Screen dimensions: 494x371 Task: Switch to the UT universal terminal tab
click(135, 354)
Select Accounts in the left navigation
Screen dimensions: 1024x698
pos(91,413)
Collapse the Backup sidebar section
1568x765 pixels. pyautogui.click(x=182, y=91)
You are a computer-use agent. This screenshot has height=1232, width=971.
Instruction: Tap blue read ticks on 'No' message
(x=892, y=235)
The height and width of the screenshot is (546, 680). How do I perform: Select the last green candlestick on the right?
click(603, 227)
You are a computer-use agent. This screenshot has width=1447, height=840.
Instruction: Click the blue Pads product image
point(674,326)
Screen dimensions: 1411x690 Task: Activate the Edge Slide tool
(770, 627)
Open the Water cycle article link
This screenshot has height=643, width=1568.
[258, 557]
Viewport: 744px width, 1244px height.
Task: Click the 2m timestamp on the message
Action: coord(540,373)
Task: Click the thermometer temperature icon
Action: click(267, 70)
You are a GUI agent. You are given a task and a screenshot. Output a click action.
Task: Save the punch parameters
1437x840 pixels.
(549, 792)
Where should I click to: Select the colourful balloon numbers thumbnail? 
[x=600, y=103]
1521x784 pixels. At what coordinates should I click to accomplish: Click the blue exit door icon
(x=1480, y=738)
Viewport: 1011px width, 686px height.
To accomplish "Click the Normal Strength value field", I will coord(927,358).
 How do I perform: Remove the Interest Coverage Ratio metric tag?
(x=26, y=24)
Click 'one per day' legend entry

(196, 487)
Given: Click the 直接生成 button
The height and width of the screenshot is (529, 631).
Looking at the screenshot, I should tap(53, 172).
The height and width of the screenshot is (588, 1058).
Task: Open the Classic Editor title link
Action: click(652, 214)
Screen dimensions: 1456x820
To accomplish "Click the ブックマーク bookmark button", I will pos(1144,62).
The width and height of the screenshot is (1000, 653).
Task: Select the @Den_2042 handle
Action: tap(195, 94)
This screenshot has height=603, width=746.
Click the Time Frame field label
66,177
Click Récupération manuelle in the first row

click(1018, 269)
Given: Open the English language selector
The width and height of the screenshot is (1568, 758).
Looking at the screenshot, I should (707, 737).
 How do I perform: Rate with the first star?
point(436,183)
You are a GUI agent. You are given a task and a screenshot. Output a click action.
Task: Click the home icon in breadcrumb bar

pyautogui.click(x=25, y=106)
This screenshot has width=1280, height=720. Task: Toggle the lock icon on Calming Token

════

* Your task
Rewrite every line from the line with "How do I perform: Rate with the first star?" to the line with "pyautogui.click(x=25, y=106)", raising each coordinate in the answers by 28 and leaving all other lines unchanged.

* Answer to this task
 How do I perform: Rate with the first star?
point(464,211)
You are a GUI agent. You are given a task and a screenshot. Output a click action.
Task: Click the home icon in breadcrumb bar

pyautogui.click(x=53, y=134)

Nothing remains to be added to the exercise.